● **TRY IT**:
Among the records that follow, set down only the lines from the one containing "Where should I click to: Open the red" to the one containing "This screenshot has height=790, width=501.", both included, exactly.

● **DATA FOR THIS TASK**:
━━━━━━━━
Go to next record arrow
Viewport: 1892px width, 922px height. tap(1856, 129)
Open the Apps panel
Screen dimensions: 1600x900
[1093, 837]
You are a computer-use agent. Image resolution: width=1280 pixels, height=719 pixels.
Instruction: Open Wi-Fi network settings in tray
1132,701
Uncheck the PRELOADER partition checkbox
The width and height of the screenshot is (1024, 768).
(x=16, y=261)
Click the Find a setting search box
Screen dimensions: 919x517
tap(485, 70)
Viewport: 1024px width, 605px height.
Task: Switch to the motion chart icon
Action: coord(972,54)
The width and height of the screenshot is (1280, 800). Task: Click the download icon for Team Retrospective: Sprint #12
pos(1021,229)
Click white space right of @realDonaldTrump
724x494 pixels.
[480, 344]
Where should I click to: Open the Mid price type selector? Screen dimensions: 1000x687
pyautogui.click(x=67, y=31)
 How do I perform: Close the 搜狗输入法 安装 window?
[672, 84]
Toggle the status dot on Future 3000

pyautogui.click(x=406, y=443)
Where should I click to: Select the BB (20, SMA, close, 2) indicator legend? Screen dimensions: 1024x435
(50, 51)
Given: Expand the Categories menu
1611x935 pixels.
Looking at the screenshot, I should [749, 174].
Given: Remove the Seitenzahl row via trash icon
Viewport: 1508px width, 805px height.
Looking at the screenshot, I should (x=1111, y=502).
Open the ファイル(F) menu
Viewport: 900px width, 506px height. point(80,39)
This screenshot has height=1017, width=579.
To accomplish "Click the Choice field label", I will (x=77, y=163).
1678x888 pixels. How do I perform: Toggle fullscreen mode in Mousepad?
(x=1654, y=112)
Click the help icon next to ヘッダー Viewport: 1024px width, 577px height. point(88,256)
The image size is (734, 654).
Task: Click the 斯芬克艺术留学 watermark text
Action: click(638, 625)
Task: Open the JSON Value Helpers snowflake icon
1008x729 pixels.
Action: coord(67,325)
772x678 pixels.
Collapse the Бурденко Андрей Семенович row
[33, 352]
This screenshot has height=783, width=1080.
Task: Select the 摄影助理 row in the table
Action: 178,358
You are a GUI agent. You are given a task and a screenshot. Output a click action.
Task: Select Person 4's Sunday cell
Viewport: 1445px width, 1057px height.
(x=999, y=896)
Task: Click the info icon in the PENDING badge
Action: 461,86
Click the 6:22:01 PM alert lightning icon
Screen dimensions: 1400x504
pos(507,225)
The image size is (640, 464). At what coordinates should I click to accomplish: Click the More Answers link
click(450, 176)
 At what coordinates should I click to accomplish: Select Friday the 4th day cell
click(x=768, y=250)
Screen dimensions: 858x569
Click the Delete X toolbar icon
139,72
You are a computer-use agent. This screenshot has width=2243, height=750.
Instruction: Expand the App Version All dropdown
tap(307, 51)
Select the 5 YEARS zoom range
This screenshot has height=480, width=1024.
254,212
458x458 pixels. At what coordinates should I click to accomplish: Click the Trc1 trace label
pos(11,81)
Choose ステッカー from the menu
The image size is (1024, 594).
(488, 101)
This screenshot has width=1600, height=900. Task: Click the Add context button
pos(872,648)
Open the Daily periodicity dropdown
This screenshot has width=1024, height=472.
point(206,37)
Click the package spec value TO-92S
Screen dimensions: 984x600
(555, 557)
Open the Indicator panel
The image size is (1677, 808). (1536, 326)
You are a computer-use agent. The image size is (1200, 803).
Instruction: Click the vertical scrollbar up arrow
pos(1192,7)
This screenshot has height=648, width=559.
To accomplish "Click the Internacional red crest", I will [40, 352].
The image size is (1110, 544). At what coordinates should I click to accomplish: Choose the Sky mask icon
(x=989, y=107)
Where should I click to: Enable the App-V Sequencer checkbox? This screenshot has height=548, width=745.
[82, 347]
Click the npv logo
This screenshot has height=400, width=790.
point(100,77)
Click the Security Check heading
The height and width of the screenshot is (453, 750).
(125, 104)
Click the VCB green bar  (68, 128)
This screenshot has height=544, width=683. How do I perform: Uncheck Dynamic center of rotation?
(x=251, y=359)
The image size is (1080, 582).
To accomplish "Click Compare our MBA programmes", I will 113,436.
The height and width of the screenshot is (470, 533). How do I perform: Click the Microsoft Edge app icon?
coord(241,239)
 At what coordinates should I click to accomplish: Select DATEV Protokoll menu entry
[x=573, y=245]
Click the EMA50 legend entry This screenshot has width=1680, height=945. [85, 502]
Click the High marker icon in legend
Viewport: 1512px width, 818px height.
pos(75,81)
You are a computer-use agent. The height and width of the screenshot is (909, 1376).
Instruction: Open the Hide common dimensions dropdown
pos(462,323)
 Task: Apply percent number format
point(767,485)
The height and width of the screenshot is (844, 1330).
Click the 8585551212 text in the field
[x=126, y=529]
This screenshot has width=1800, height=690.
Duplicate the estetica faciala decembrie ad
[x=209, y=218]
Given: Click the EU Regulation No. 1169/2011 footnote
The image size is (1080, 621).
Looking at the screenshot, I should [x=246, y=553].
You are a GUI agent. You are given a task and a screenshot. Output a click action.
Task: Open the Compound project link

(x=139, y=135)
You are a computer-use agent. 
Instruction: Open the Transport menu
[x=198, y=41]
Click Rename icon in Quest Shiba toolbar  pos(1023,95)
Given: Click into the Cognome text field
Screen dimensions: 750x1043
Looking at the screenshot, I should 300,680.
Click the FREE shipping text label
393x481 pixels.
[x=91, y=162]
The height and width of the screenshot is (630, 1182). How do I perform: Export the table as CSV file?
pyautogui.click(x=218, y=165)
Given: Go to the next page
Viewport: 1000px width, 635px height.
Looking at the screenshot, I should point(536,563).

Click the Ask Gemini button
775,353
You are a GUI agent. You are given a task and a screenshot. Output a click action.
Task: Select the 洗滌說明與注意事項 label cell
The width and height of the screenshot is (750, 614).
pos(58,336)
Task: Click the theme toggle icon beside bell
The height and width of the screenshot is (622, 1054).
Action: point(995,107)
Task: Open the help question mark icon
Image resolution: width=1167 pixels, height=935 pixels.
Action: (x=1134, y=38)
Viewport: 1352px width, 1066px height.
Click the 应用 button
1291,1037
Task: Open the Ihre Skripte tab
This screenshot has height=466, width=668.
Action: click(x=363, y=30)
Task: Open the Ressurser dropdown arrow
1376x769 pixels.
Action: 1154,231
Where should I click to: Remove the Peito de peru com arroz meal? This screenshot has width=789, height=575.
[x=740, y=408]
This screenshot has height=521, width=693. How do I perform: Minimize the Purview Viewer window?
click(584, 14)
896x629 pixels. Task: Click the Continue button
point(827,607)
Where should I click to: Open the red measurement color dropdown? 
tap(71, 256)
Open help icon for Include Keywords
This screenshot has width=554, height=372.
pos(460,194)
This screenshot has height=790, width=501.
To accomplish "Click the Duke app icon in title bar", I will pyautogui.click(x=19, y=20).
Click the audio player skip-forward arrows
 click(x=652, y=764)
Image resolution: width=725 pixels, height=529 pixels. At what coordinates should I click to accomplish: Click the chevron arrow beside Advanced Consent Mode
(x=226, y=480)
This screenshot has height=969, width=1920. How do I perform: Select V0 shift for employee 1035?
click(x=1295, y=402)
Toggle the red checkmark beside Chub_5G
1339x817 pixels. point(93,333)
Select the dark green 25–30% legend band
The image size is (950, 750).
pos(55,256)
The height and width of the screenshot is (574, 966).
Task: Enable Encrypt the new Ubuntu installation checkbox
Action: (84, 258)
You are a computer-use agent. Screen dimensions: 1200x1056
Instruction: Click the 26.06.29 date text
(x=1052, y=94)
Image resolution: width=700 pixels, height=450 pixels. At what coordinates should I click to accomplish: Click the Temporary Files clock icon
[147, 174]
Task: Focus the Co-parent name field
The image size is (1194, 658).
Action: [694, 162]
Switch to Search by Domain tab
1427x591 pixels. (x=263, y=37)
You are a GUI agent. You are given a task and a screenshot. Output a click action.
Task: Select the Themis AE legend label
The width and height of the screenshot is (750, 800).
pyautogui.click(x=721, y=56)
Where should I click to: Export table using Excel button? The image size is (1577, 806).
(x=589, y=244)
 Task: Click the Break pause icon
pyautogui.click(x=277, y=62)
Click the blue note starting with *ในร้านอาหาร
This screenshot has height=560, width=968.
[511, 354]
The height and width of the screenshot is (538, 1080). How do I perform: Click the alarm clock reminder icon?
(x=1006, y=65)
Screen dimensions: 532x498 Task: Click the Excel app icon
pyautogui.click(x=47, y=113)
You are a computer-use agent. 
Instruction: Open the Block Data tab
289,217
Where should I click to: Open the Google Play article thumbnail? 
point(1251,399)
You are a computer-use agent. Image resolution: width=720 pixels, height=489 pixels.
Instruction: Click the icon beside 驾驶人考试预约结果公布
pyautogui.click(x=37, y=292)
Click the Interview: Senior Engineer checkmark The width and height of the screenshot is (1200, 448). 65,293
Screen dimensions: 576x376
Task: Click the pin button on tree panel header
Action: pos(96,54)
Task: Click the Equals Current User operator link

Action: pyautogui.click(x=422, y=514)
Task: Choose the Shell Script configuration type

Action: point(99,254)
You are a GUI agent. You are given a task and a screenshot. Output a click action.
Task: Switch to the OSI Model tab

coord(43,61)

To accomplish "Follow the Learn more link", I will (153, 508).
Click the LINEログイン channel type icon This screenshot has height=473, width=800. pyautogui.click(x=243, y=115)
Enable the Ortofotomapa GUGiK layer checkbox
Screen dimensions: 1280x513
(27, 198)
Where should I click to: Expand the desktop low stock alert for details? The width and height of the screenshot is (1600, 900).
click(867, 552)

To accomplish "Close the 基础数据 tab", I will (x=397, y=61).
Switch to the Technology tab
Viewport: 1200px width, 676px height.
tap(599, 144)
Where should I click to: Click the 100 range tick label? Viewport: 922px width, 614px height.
━━━━━━━━
● **ANSWER SECTION**:
Where should I click to: Open the red measurement color dropdown? 
tap(71, 256)
Open help icon for Include Keywords
This screenshot has width=554, height=372.
pos(460,194)
This screenshot has height=790, width=501.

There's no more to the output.